Among the entries below, which lines run from the line with "Blog (423, 2019)" through the line with "Russia (28, 1386)"? Retype those, both ends included, exactly and without pictures.

The data below:

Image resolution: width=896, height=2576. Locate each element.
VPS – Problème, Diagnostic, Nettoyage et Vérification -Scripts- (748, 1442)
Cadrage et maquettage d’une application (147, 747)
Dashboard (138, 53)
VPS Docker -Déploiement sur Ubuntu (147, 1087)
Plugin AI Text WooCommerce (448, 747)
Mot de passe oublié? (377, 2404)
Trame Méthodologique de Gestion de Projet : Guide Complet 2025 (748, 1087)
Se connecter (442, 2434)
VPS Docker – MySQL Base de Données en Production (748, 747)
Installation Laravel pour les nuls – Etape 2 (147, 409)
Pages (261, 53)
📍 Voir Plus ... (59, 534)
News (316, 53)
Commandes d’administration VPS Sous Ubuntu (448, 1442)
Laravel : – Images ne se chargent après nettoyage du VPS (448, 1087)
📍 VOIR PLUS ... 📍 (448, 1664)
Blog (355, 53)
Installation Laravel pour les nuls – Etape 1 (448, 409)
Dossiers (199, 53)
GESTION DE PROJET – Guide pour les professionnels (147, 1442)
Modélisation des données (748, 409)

End of The data.
The data below:

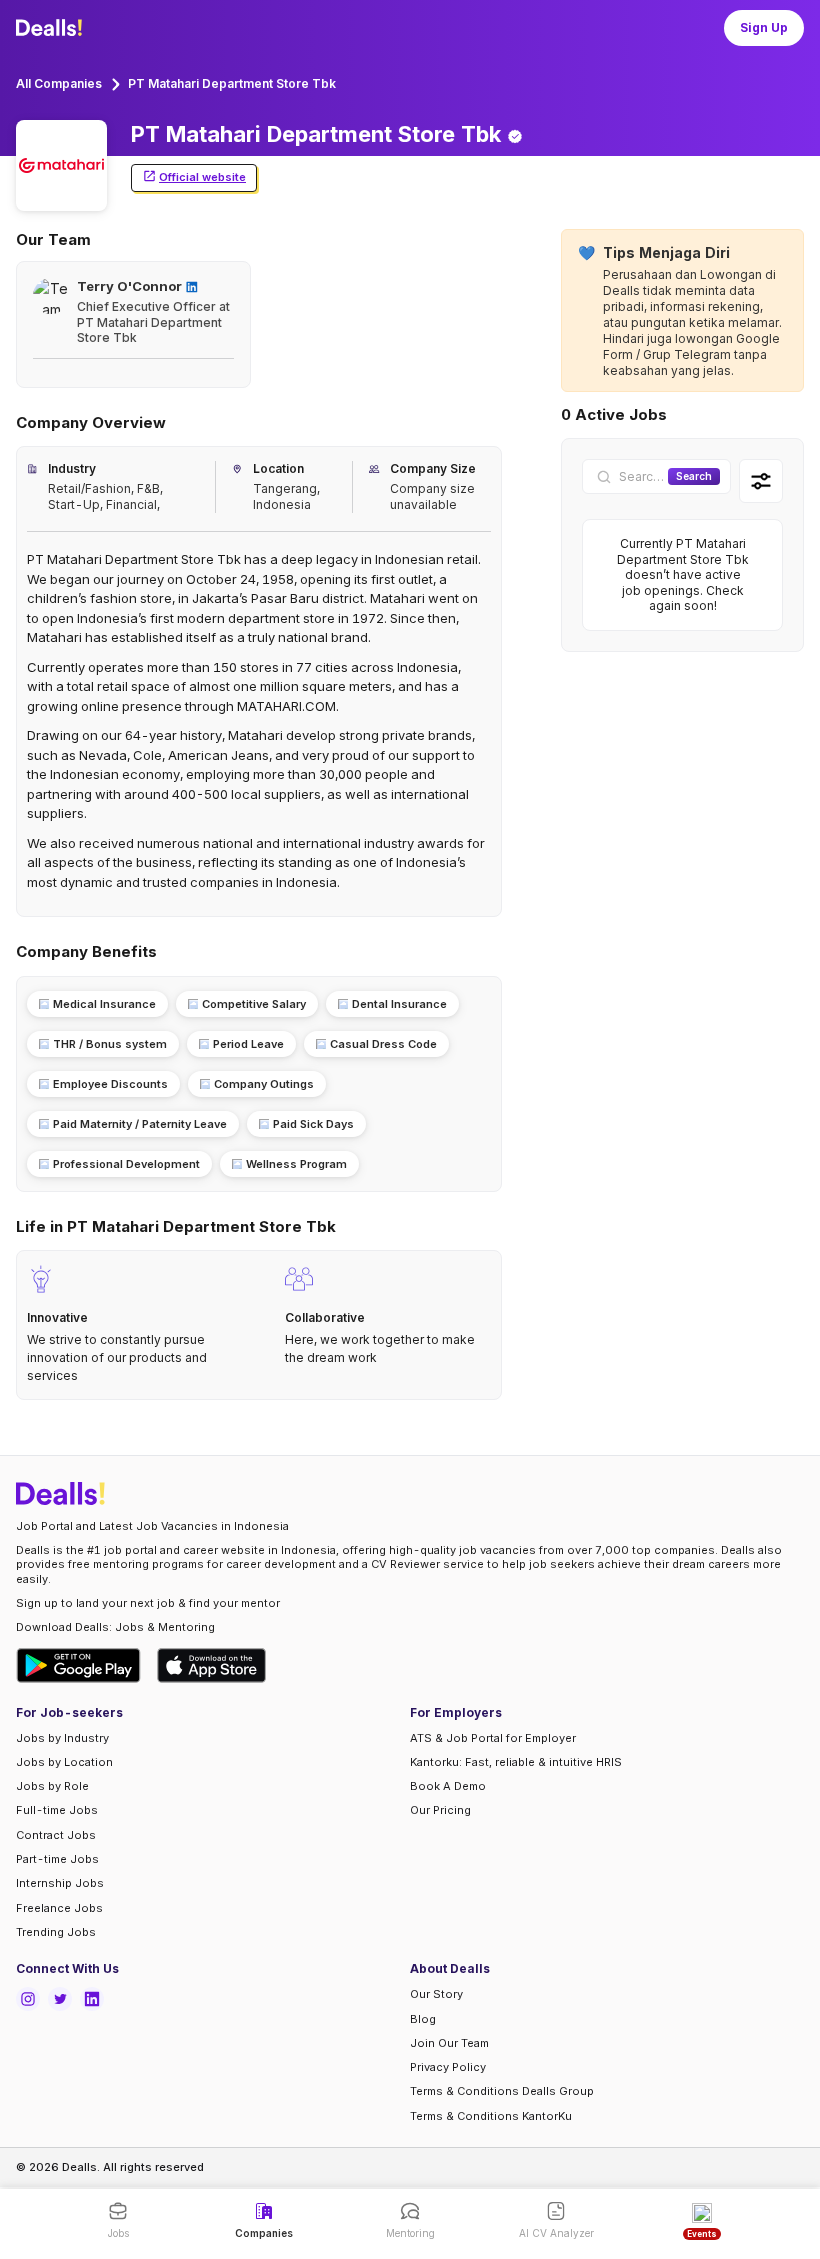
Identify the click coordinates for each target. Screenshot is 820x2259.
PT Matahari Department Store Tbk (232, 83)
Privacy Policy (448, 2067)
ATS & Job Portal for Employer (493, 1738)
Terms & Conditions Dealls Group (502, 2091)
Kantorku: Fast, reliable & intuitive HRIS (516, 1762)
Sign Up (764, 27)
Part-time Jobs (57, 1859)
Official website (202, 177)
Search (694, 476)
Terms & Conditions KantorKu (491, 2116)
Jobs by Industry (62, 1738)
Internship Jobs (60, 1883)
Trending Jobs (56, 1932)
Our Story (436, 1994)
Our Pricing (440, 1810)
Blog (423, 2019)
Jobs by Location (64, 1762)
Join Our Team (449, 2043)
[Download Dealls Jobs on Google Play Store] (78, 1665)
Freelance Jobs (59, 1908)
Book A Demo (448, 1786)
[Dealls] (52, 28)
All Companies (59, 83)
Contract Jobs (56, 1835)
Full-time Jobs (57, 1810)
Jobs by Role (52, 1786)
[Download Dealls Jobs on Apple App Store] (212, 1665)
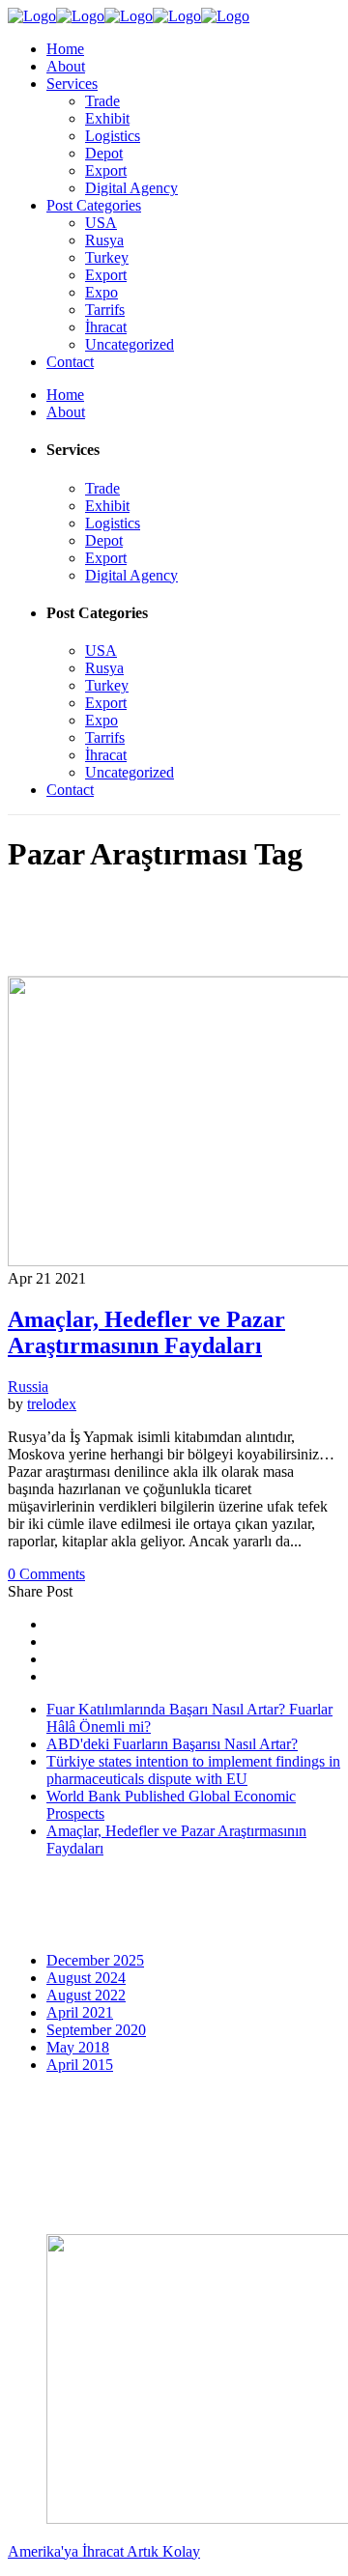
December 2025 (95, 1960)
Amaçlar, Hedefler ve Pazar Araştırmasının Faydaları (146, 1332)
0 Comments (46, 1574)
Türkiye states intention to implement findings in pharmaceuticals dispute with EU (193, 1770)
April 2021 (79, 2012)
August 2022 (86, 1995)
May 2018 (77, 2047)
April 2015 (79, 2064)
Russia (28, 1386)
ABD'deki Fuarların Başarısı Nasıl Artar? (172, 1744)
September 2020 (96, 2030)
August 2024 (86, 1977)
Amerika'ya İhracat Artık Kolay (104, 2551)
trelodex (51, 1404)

End of The data.

_Written response_.
Blog (423, 2019)
Jobs by Location (64, 1762)
Join Our Team (449, 2043)
[Download Dealls Jobs on Google Play Store] (78, 1665)
Freelance Jobs (59, 1908)
Book A Demo (448, 1786)
[Dealls] (52, 28)
All Companies (59, 83)
Contract Jobs (56, 1835)
Full-time Jobs (57, 1810)
Jobs by Role (52, 1786)
[Download Dealls Jobs on Apple App Store] (212, 1665)
December 2025 (95, 1960)
Amaçlar, Hedefler ve Pazar Araştırmasının Faydaları (146, 1332)
0 Comments (46, 1574)
Türkiye states intention to implement findings in pharmaceuticals dispute with EU (193, 1770)
April 2021 (79, 2012)
August 2022 (86, 1995)
May 2018 (77, 2047)
April 2015 (79, 2064)
Russia (28, 1386)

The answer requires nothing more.